Para vivermos as nossas experiências precisamos de silêncio e memória. Além disso, é necessário deletar este excesso de informações que nos estimula, excita, nos blinda e nos faz hiperativos. A experiência exige o oposto daquilo que somos programados a buscar no mundo atual: a segurança, a certeza e a proatividade, pois o sujeito da experiência se define por sua passividade, receptividade, de disponibilidade e abertura. “A experiência é território de passagem”. Por isso, quem vive a vida como uma experiência densa e verdadeira está exposto e isso o coloca numa situação de vulnerabilidade e risco. O sujeito da experiência é nômade.

O autor chama atenção para uma questão muito importante, só conseguimos uma formação real a partir das experiências, pois só ela tem uma capacidade de formação ou de transformação. Como ele disse no início de sua conferência e retoma no final: “É a experiência aquilo que nos passa, ou que nos toca, ou que nos acontece, e ao nos passar nos forma e nos transforma. Somente o sujeito da experiência está, portanto, aberto à sua própria transformação”. Então o sujeito da experiência está aberto ao novo, não se fechar neste império das opiniões.

Mas, é possível não ser envolvido por essa postura atual de palpiteiros de tudo, basta não entrar nesse louco frenesi do mundo cibernético, comentando tudo que é postado. Não precisamos responder aquela pergunta do Facebook: O que você está pensando? Também não é necessário falar algo só porque seus amigos estão num palavrório sem fim numa determinada postagem. Não precisamos ter opinião sobre tudo e não é vergonhoso dizer que não se tem opinião formada sobre um determinado assunto. Neste sentido, o filósofo francês Michel Foucault nos apresenta uma postura radicalmente firme digna de nota. Ele considera que não devemos emitir opiniões de assuntos que não temos competência, principalmente, quando estamos numa posição de autoridade. Vejamos um trecho de sua entrevista concedida ao jornalista J. O’Higgins, em 1982.

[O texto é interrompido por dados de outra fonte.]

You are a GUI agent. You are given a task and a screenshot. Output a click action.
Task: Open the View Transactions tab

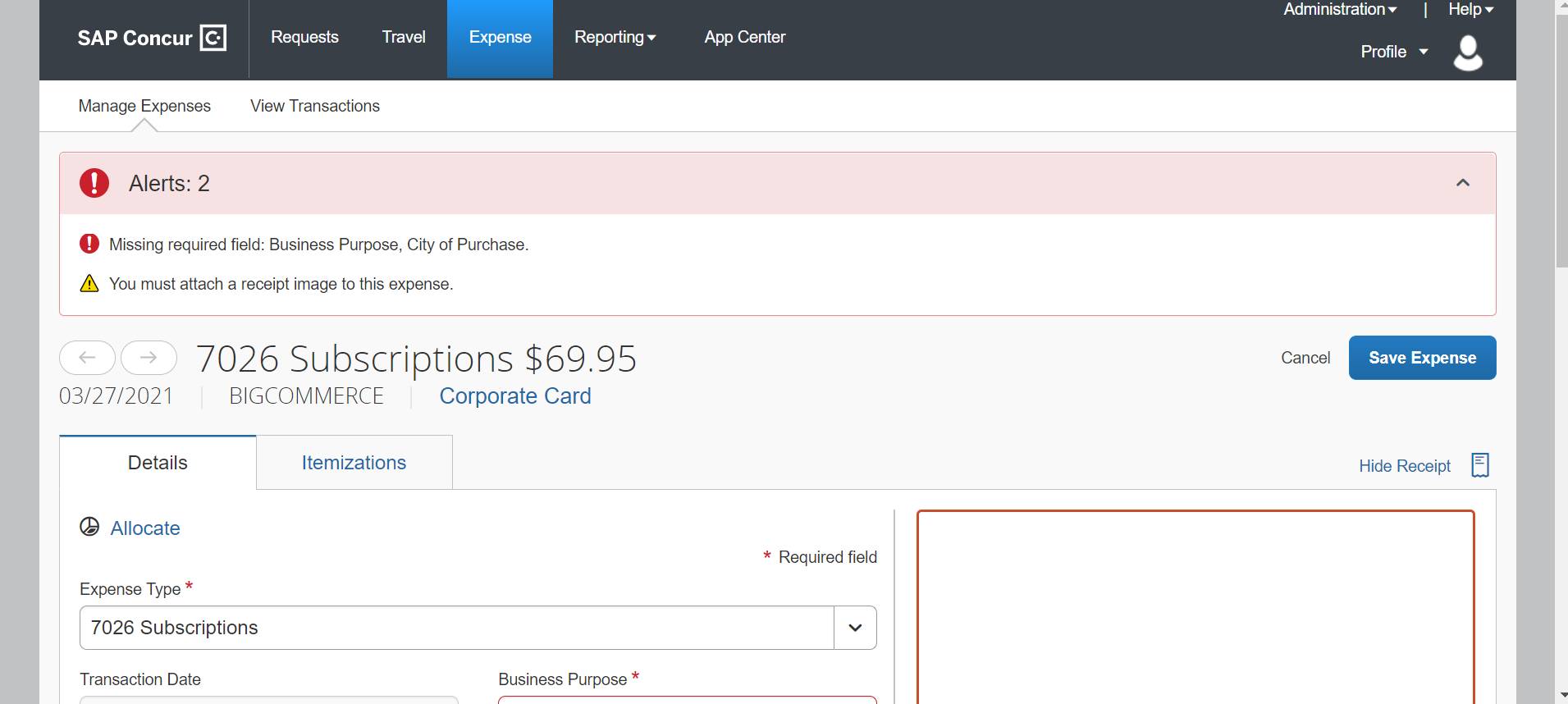click(x=315, y=106)
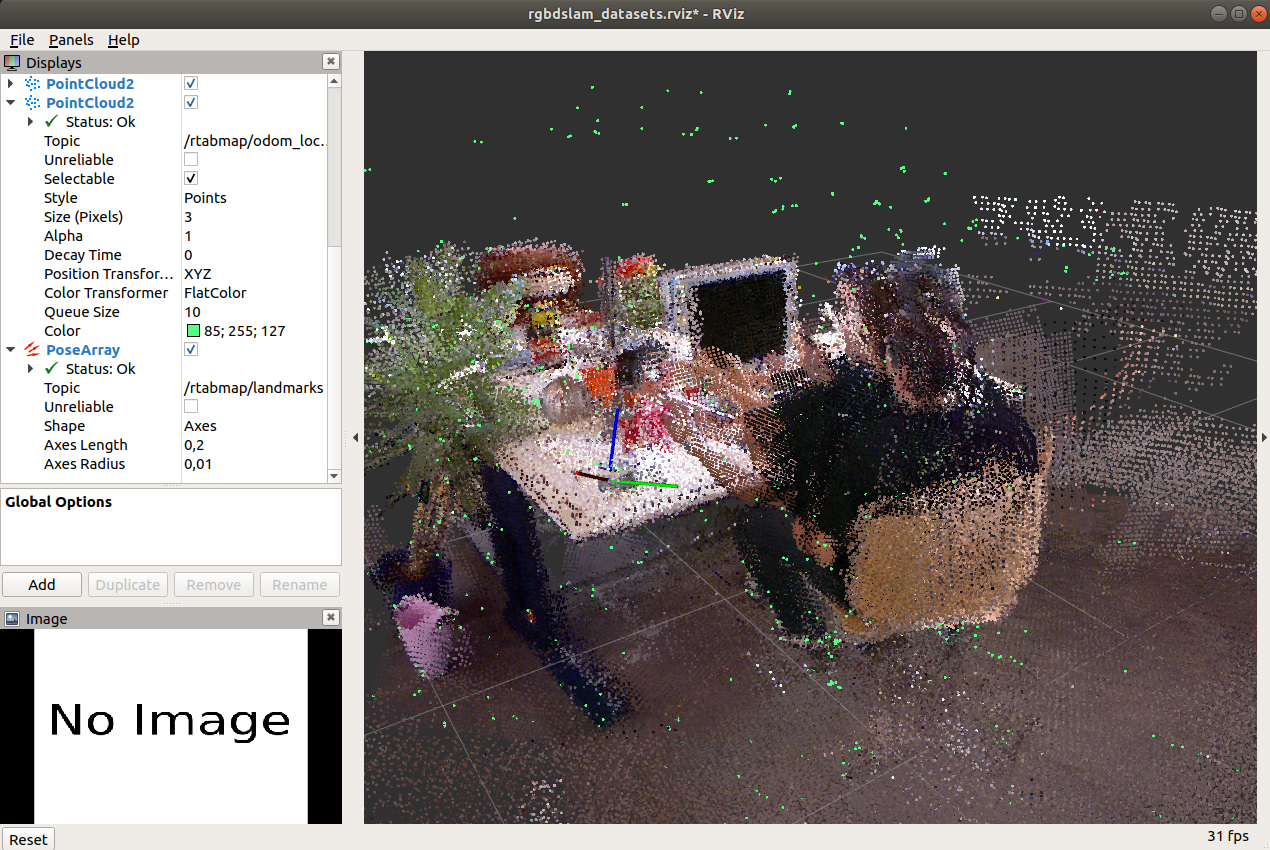
Task: Click the Status: Ok checkmark under PoseArray
Action: point(50,368)
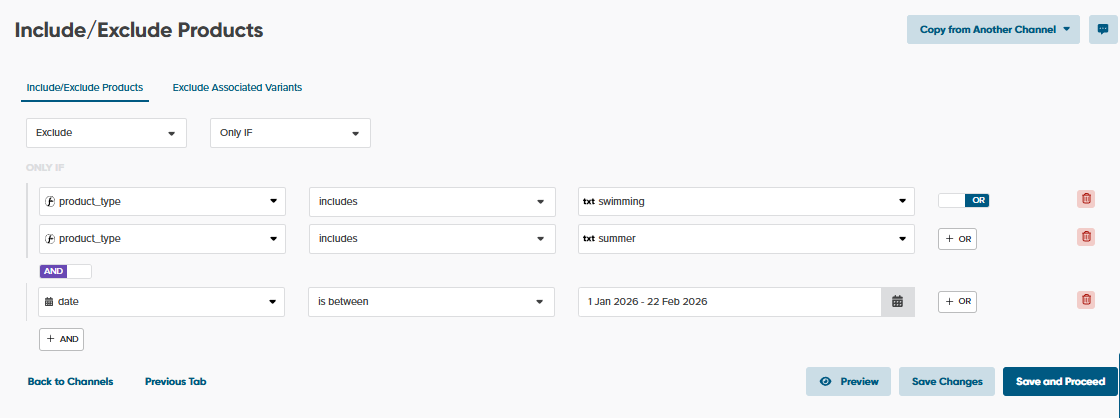The height and width of the screenshot is (418, 1120).
Task: Delete the swimming product_type condition
Action: (1085, 199)
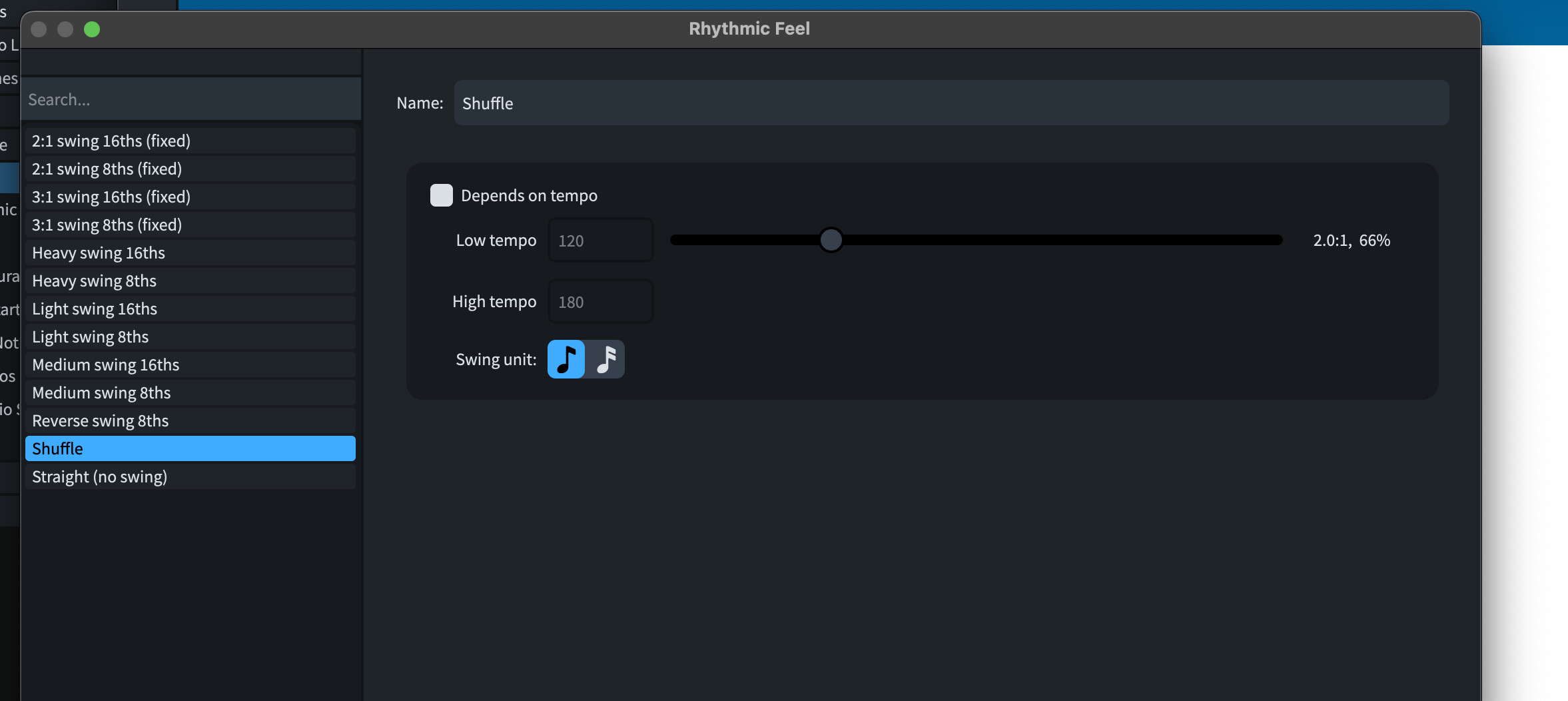Viewport: 1568px width, 701px height.
Task: Choose the Reverse swing 8ths entry
Action: pos(191,421)
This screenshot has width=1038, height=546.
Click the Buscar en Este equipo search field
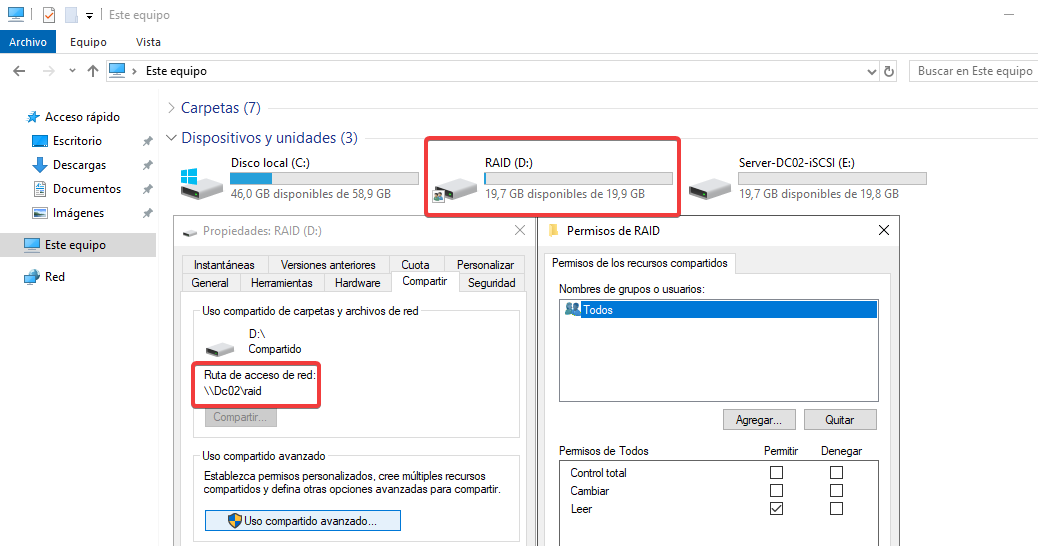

J. O’Higgins: – Essa valorização do contexto cultural e do discurso que as pessoas têm a respeito de suas condutas sexuais é reflexo de uma decisão metodológica de contornar a distinção entre predisposição inata à homossexualidade e condicionamento social? Você tem posição a esse respeito?

Foucault: – Não tenho estritamente nada a dizer sobre esse ponto. Sem comentários.

O jornalista não ficou nada satisfeito com a resposta do filósofo e retoma metralhando três questões. – Você acha que não há uma resposta para esta questão? Ou que esta é uma falsa questão? Ou simplesmente ela não o interessa?

O pensador de forma enfática respondeu: – NÃO, NADA DISSO. Eu simplesmente não creio que seja útil falar de coisas que estão além de minha competência. A questão que você coloca não é de minha alçada e eu não gosto de falar de coisas que realmente não constituem o objeto do meu trabalho. Sobre esta questão eu tenho somente uma opinião, e por ser uma opinião, é sem interesse.

Ainda não satisfeito, o entrevistador continuou parado na mesma estação e voltou a insistir: – Mas as opiniões podem ser interessantes, você não acha?

Foucault retomou sua argumentação: – É verdade, eu poderia dar minha opinião, mas ela apenas teria sentido na medida em que todos fossem consultados. Eu não quero, sob pretexto de que estou sendo entrevistado, me aproveitar de uma posição de autoridade para fazer comércio de opiniões.

Essa postura do pensador francês é o oposto daquilo que temos atualmente nas redes sociais, onde todos se consideram competentes para emitir sua visão de mundo, seus valores e seus preconceitos como expressões da verdade. No império das opiniões o que vale é falar, qualquer coisa num Palavrórios vazios e sem fundamentos.

Penso que precisamos ter duplo cuidado neste império das opiniões: cuidado com aquilo que estamos vendendo e com aquilo que estamos comprando como verdade neste mercado das opiniões nas redes sociais, pois algumas verdades são apenas opiniões vagas e superficiais.